▶ Source extract
# Ernie Taylor/Zac Khan



## RF67 (May 13, 2010)

Does anyone think Zac - can better Ernie..if he gets that far - in the top pro comps?


----------



## willsey4 (Apr 21, 2008)

RF67 said:


> Does anyone think Zac - can better Ernie..if he gets that far - in the top pro comps?


What did ernie Taylor achieve results wise?

I remember he came 4th in the 2002 UK Open pro show as I was watching it but any other shows - im not sure?


----------



## Guest (May 14, 2010)

3rd in night of champions i think. first ever show


----------



## RF67 (May 13, 2010)

2002 Grand Prix England - 4th

2002 Mr. Olympia - 14th

2002 SAN FRANCISCO GRAND PRIX - 7th

2002 IRONMAN PRO INVITATIONAL - 3rd

2002 IFBB Arnold Classic - 8th

2001 British Grand Prix - 5th

2001 Night of Champions XXIII - 7th

1999 Olympia - IFBB, 13th

1999 Night of Champions - IFBB, 6th

1997 Night of Champions - IFBB, 3rd

1998 Night of Champions - IFBB, 5th

1998 Olympia - IFBB, 8th

1995 1995 EFBB British heavyweight class, 1st

1993 NABBA Britain, 2nd

The guy is a proper gent..went to a seminar ( Kerry Kayes - held court ) and-even after his motor bike accident, he still showed of his guns -weight 16 stone 7 lbs.


----------



## willsey4 (Apr 21, 2008)

I think Zac has the potential to do better but will just have to wait and see. I feel Zac does have some improvements to make but IF and this is a big IF he makes them then he will do well and be possibly the best English pro since Dorian.

I do not think he will better Dorian.


----------



## RF67 (May 13, 2010)

http://img37.imageshack.us/img37/954/page121y.jpg

http://img29.imageshack.us/img29/7083/23508377635fc017ac41.jpg


----------



## Guest (May 14, 2010)

He can better than horrible mesh top :lol:


----------



## bigtomo (May 17, 2009)

ernies in a different league


----------



## RF67 (May 13, 2010)

I've met Ernie-nice fella.

http://img641.imageshack.us/img641/2145/ernietaylor31.jpg


----------



## Guest (May 14, 2010)

RF67 said:


> I've met Ernie-nice fella.
> 
> http://img641.imageshack.us/img641/2145/ernietaylor31.jpg


Regarding your rep comment; I didnt say he wasnt a nice guy :lol: I just dont think his attire is 'all that'


----------



## Tiger81 (May 4, 2007)

Hi Ernie, how are your triceps?


----------



## weeman (Sep 6, 2007)

god damn this is as good a time as any to re-whore a pic :lol:

taken last Sunday

p.s. think both guys have incredible physiques in their own rights,will be interesting watching Zak go,amazing physique.


----------



## Mikazagreat (Apr 10, 2009)

▶ Raw records
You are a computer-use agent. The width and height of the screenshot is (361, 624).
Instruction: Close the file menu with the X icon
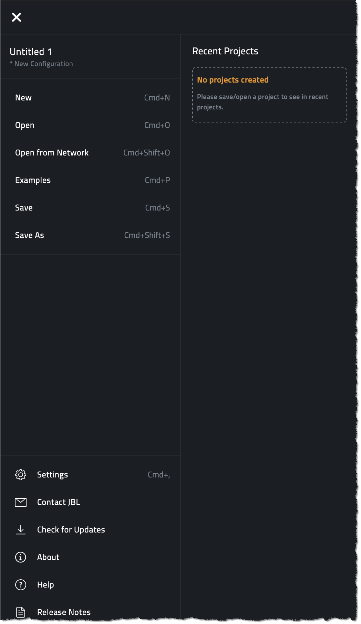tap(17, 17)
...
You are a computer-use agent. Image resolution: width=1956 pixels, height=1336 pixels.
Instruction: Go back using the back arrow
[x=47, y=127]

▶ Problems
[1] In the forum thread comparing Ernie Taylor and Zac Khan, why does willsey4 treat Zac's chances of doing well as uncertain? Answer in one to three sentences.
[2] According to the forum thread comparing Ernie Taylor and Zac Khan, what weight did Ernie show at the Kerry Kayes seminar after his motorbike accident?
[3] Extend the forum thread comparing Ernie Taylor and Zac Khan by writing the next post, under the final header.

▶ Set of answers
[1] Willsey4 thinks Zac still has improvements to make. Only if he makes them, which willsey4 calls "a big IF," will he do well and possibly become the best English pro since Dorian.

[2] 16 stone 7 lbs.

[3]
weeman said:


> god damn this is as good a time as any to re-whore a pic :lol:
> 
> taken last Sunday
> 
> p.s. think both guys have incredible physiques in their own rights,will be interesting watching Zak go,amazing physique.


Wee mate is Zak same your tall ?


----------



## big_jim_87 (Jul 9, 2009)

lol gota get the guns out


----------



## weeman (Sep 6, 2007)

Mikazagreat said:


> Wee mate is Zak same your tall ?


no mate,he is 5'11" and i am just under 5'9" 



big_jim_87 said:


> lol gota get the guns out


always :thumbup1: :lol:


----------



## stow (Jun 5, 2007)

Zack will be in bare feat, Weeman prob had clear stilletos on under his bell bottom jeans.


----------



## weeman (Sep 6, 2007)

also correct :lol: :lol:


----------



## HTID (Oct 4, 2008)

NO khahn is no where near doin wat ernie taylor done. but i hope he does well, but cant see it, them ifbb pros are a diff class altogether.


----------



## Guest (May 15, 2010)

HTID said:


> NO khahn is no where near doin wat ernie taylor done. but i hope he does well, but cant see it, *them ifbb pros are a diff class altogether.*


Them? Zack is one of 'them' lol


----------



## Mikazagreat (Apr 10, 2009)

weeman said:


> no mate,he is 5'11" and i am just under 5'9"
> 
> always :thumbup1: :lol:


Í think i will have to take your title as i am 5.7 u can't be weeman lol.

in the pic u look same height as zak


----------



## Testoholic (Jun 13, 2009)

yep zack will go further than ernie, and thats without having to pump his arms full of synthol.


----------



## defdaz (Nov 11, 2007)

Ernie was awesome but Zack's physique is so much more balanced than Taylor's was. I guess it's fun to try and guess Zack's future but only time will tell.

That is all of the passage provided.